Plan the right portions! According to the Department of Health and Human Services, at least 28 billion pounds of edible food is wasted each Thanksgiving. Here are some guidelines to consider:

Amount per person:

  • Turkey – 1 pound
  • Stuffing and mashed potatoes – ¼ pound each
  • Sweet potato casserole – ¼ pound
  • Green beans- ¼ pound
  • Cranberry sauce – 3 tablespoons
  • Pumpkin Pie – 1/8 slice of 9” pie

For the guest:

  • If you are heading to Thanksgiving with family or friends, don’t forget a few basic etiquette tips, courtesy of thekitchn.com!
  • Let your host know well in advance if you have specific dietary needs, such as food allergies, gluten-free, vegetarian, etc. Better yet, offer to bring a dish to address these needs so your host doesn’t have to plan additional cooking.
  • If you are bringing a dish, be sure to supply your own serving bowl and utensils.
  • Bring a thank you gift. It can be something as simple as a bottle of wine or a candle or flowers for the dinner table, or some breakfast items for the host to use the following morning, such as cinnamon rolls, sausages, and juice.
  • Don’t arrive early, but don’t be more than 30 minutes late, either!
  • Offer to help with the cooking, and especially with the cleanup!
  • Be an attentive guest; have your phone handy for pictures, but otherwise, leave it off!
  • Be gracious. Even if the food is not to your liking, keep it to yourself.
  • Don’t forget to say thank you, and even consider dropping a note in the mail.

For the traveler:

  • The day before Thanksgiving is one of the busiest traveling days of the year! But with proper planning, you can navigate it like a pro.
  • If you are having a short trip home for the holiday, pack a carry-on and don’t check luggage. Not only will you save money on baggage fees, you will have assurance your luggage arrives at the same place and time you do!
  • Check in and print your boarding pass at home. This saves a stop at the airline desk once you reach the airport.
  • Be ready for TSA: wear slip-on shoes, remove your jacket, empty your pockets, and prepare your laptop before you get to the conveyor. Remember to leave all liquids over three ounces behind, too!
  • Expect a delay. Have your phone or tablet loaded up with books, music, movies, and games to help pass the time if your flight is delayed. Don’t forget your headphones or earbuds! Since power outlets aren’t always available, bring a portable battery pack along with your charging cable.
  • Stay comfortable. Snacks, tissues, gum, medication for headaches or upset stomachs, and a travel pillow can all make a difference in your traveling experience.

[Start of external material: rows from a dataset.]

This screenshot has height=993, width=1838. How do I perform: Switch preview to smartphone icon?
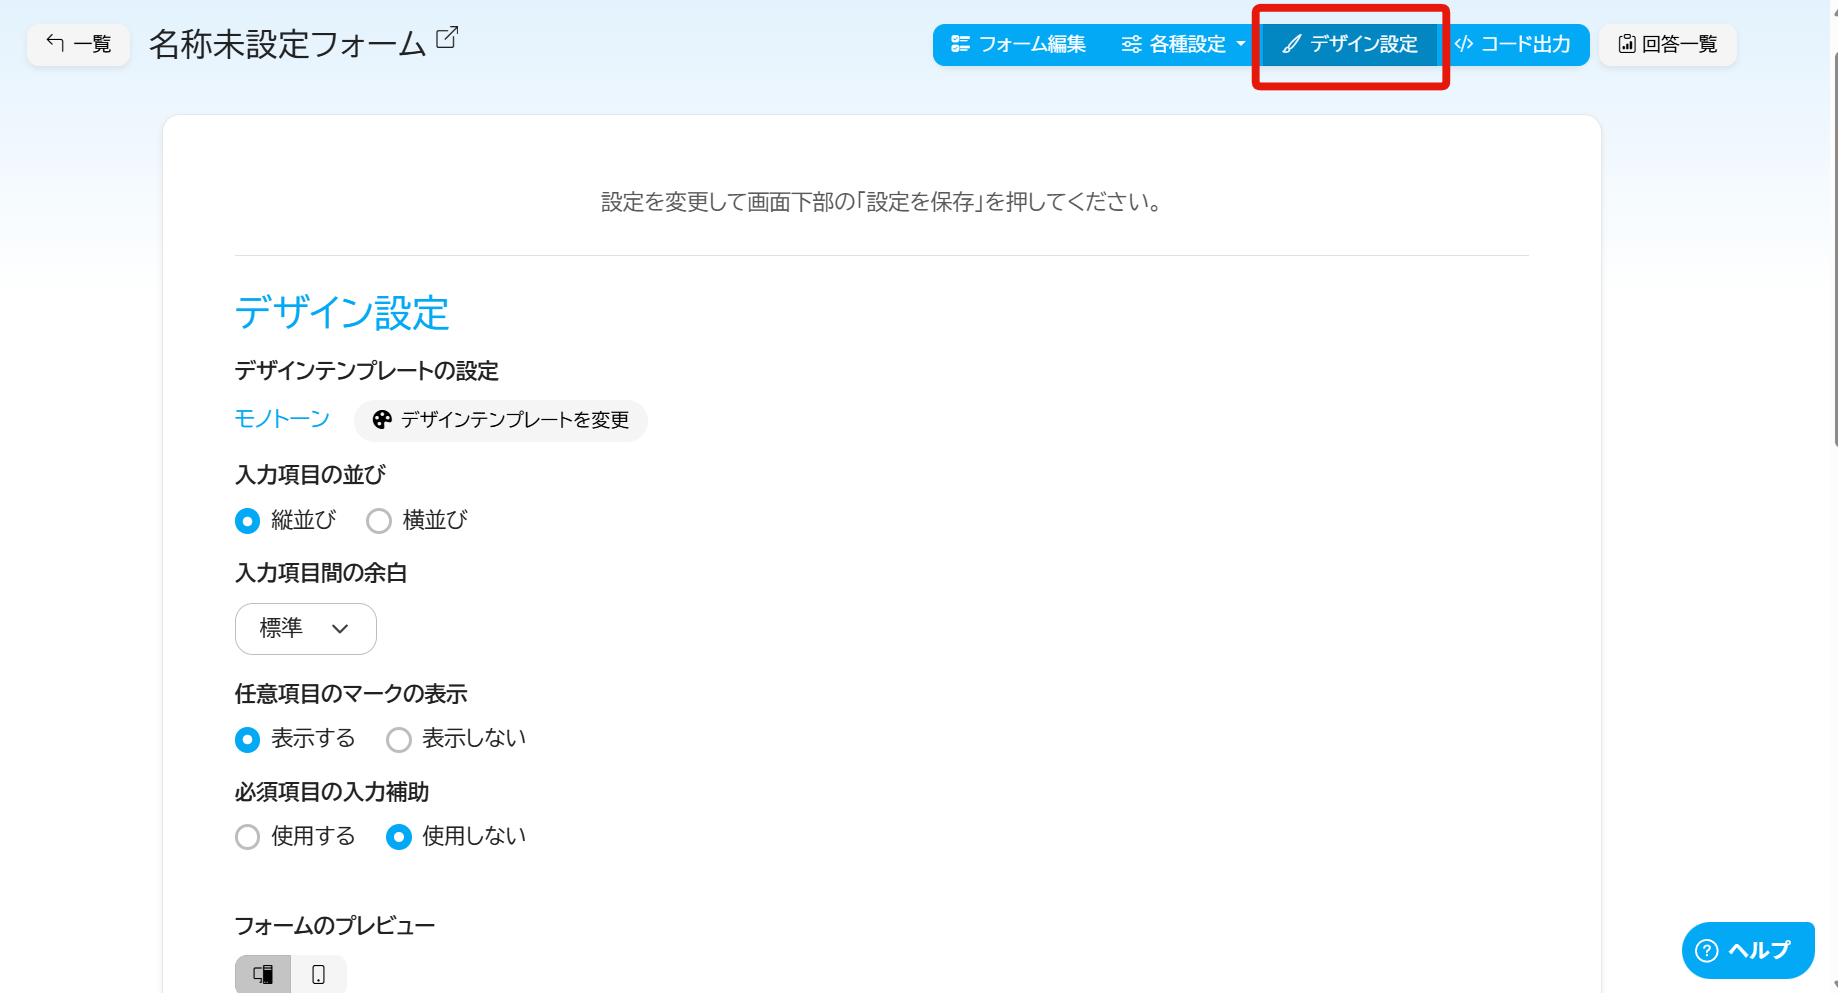click(318, 974)

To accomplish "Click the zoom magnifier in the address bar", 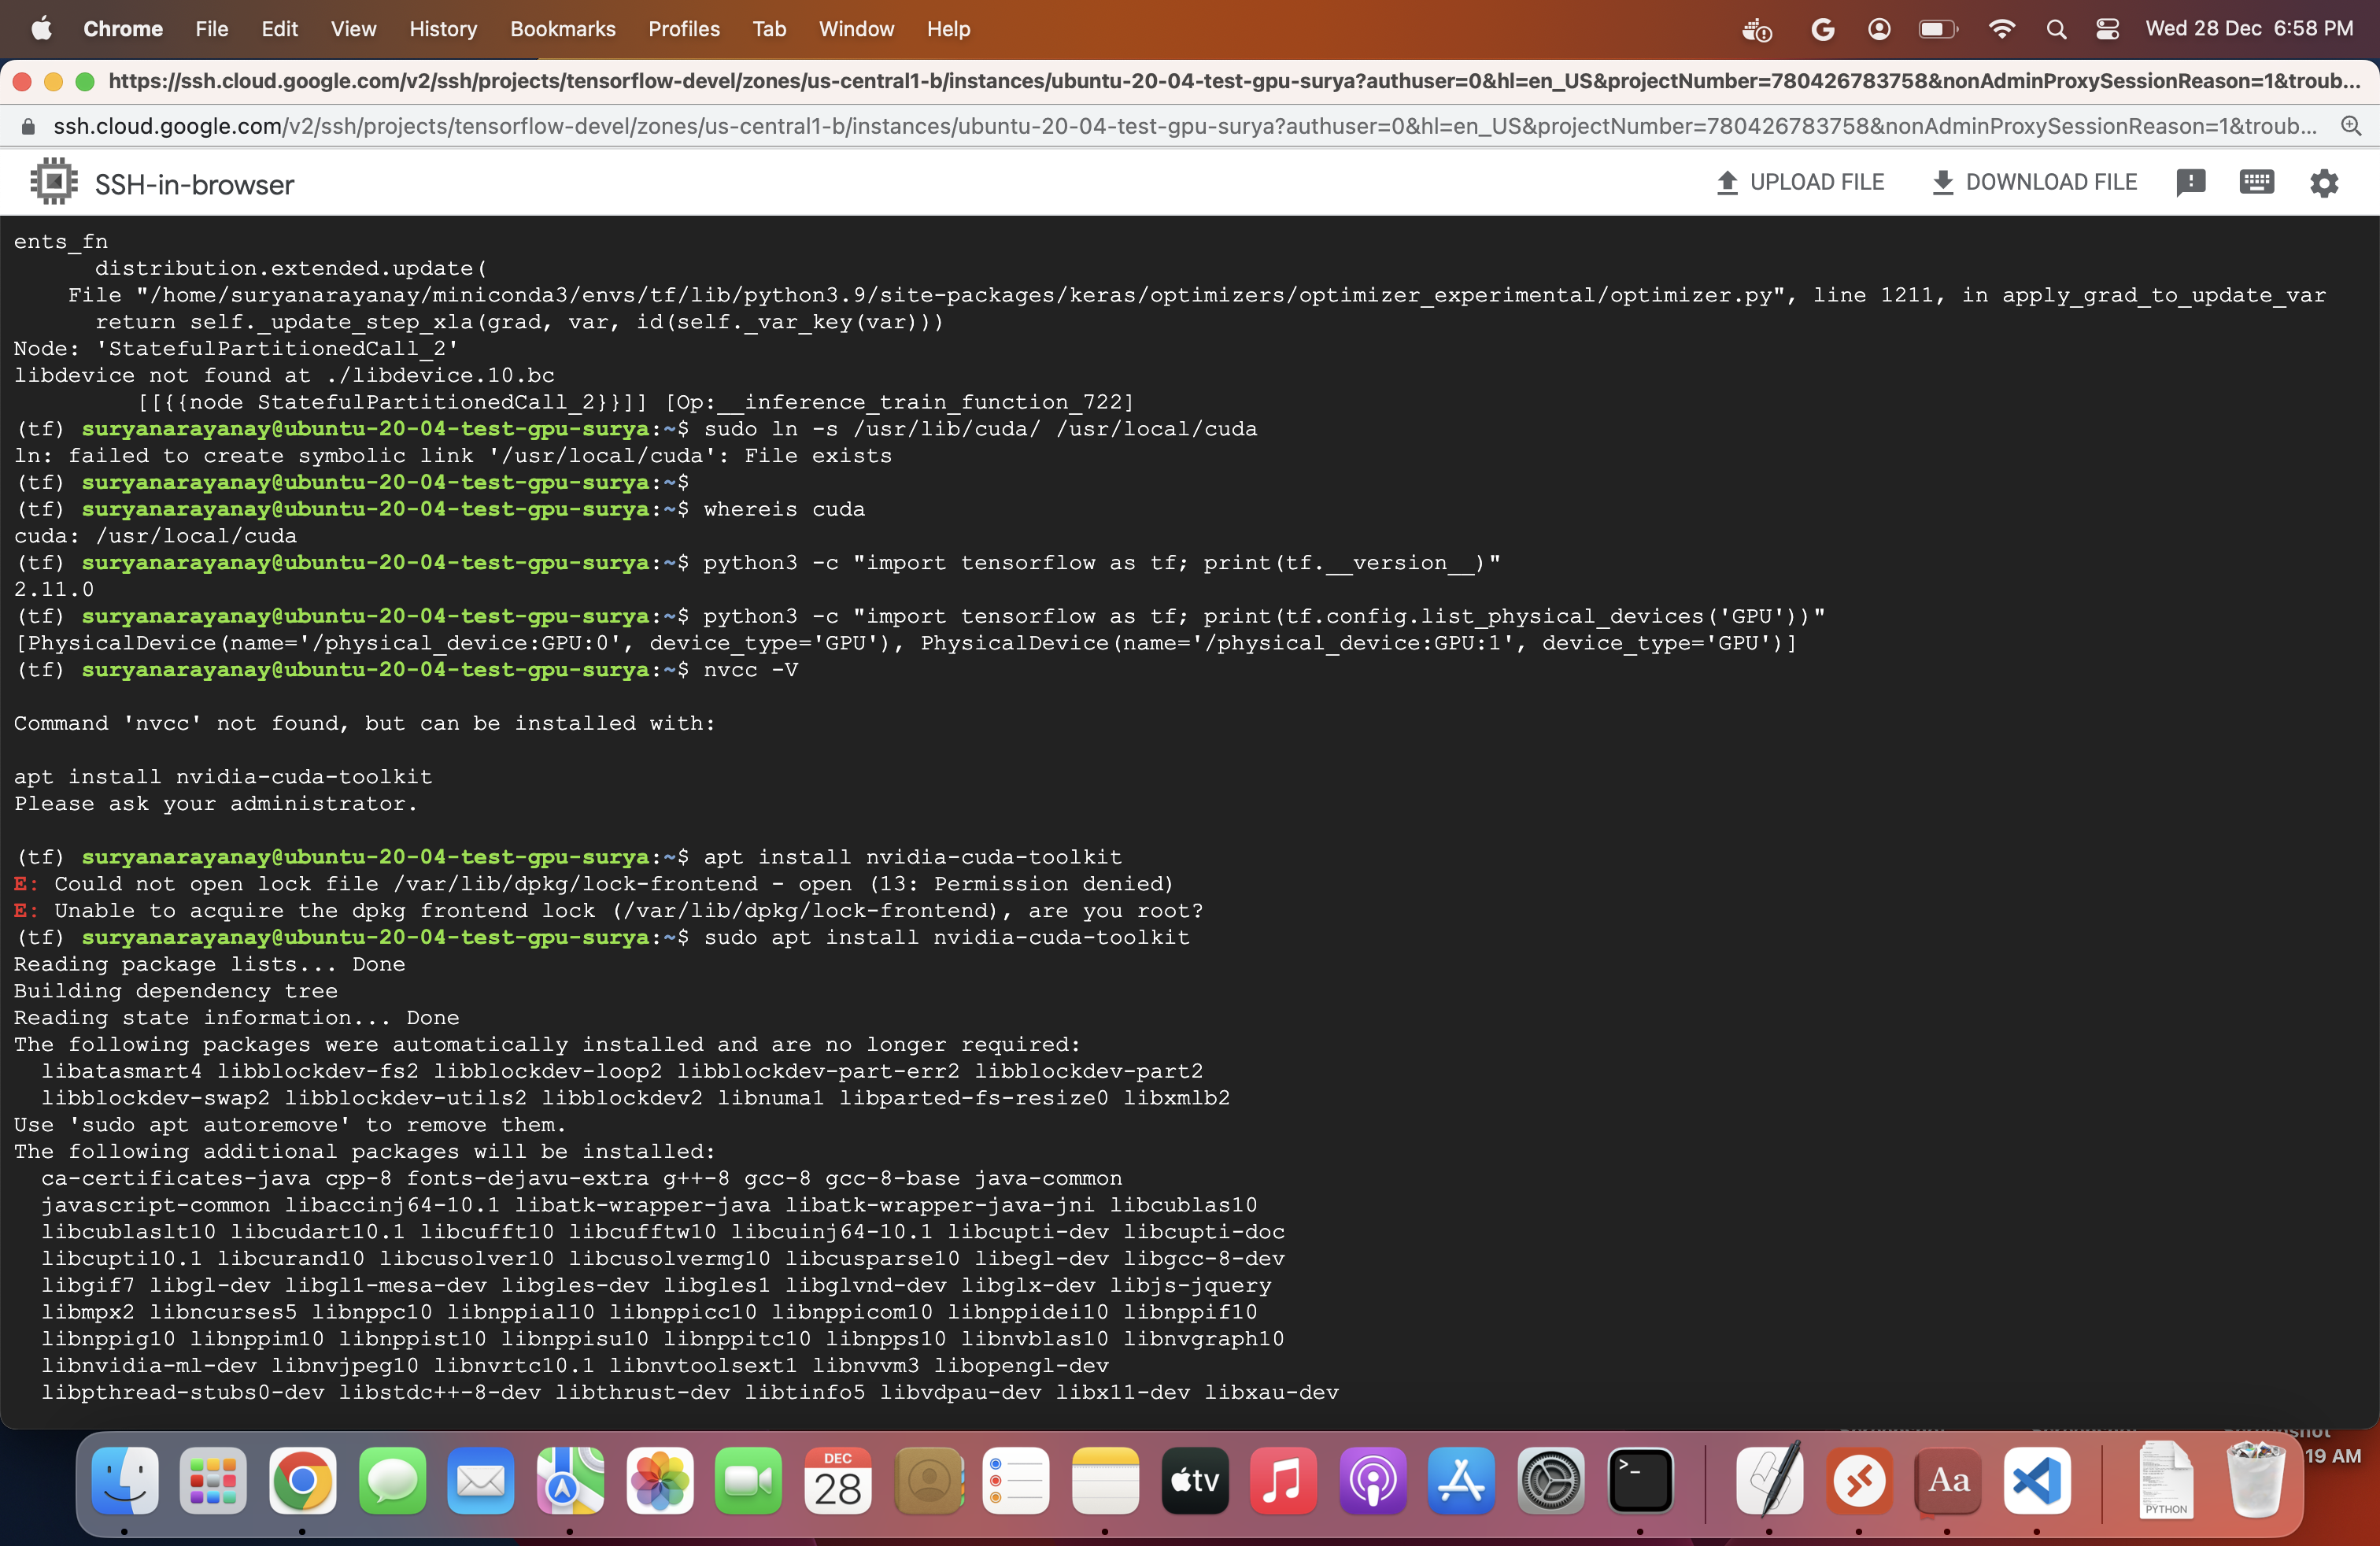I will click(x=2352, y=126).
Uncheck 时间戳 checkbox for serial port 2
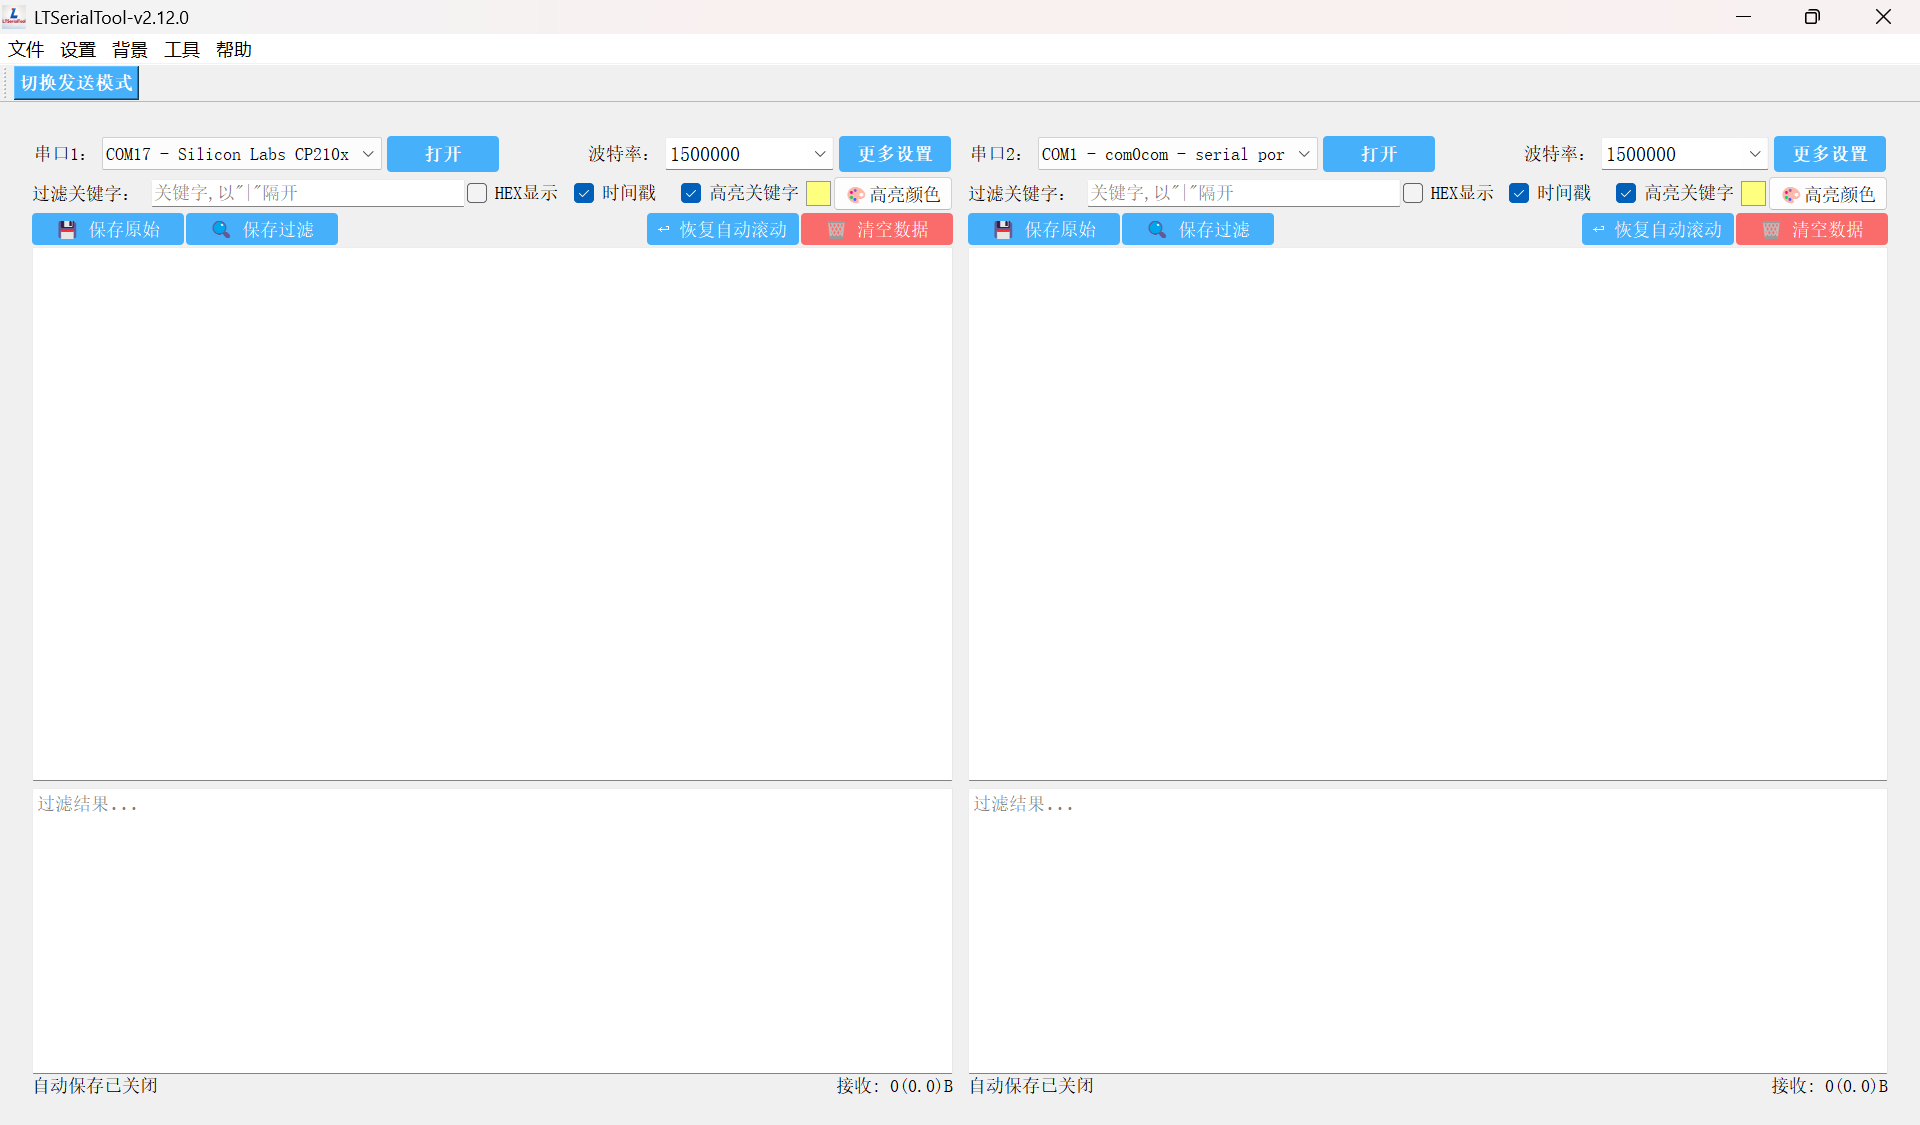The width and height of the screenshot is (1920, 1125). [x=1519, y=193]
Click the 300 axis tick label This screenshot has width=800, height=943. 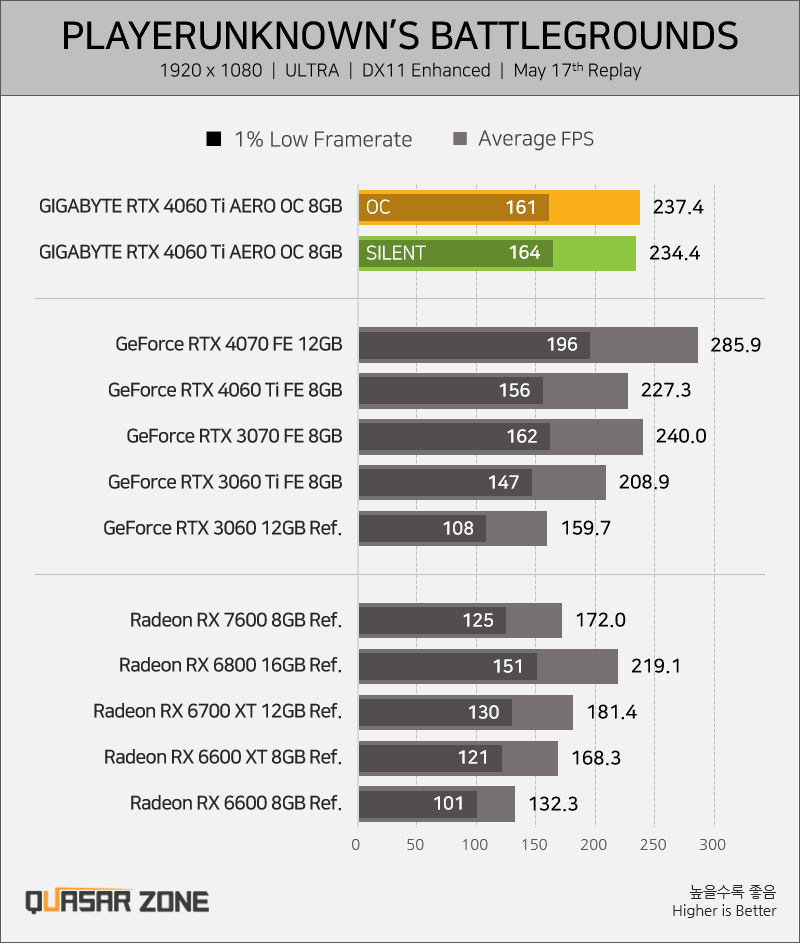(x=713, y=845)
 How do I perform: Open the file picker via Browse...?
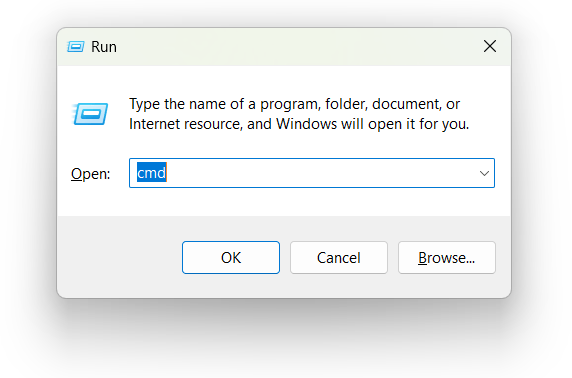click(447, 258)
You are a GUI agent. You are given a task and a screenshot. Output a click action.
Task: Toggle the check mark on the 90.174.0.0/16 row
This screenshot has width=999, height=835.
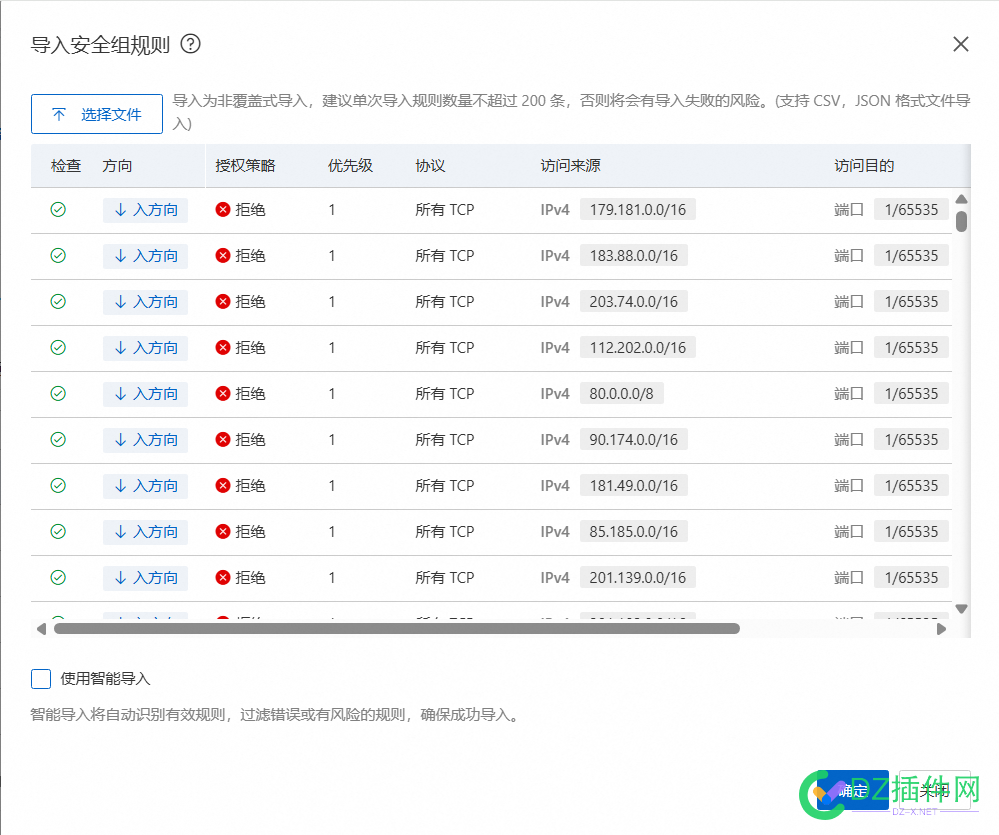[x=58, y=439]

Airports and planes are notoriously chilly, so even a light blanket can be worth space in your travel bag.

For the pets:

Our pets probably love Thanksgiving for the smells alone. But the smells should be all they experience! The Maryland SPCA has some great advice…when it comes to Thanksgiving food, just say NO:

  • No turkey drumsticks: the bones can splinter and lodge in or puncture your pet’s digestive tract.
  • No stuffing: sage and other herbs used in Thanksgiving stuffing have oils and resins that can cause upset stomachs and even nervous system problems. It also can contain onion and garlic, which are toxic to dogs.
  • No pumpkin pie: this treat often contains nutmeg, which can cause nervous system issues and can even be fatal.
  • Not even table scraps! Your pet isn’t used to fatty, rich foods, and they can end up with stomach cramps and diarrhea, or worse conditions like pancreatitis.

Most important, remember to take some time to relax and enjoy yourself! Spending time with friends and family is one of the best parts of the Thanksgiving holiday!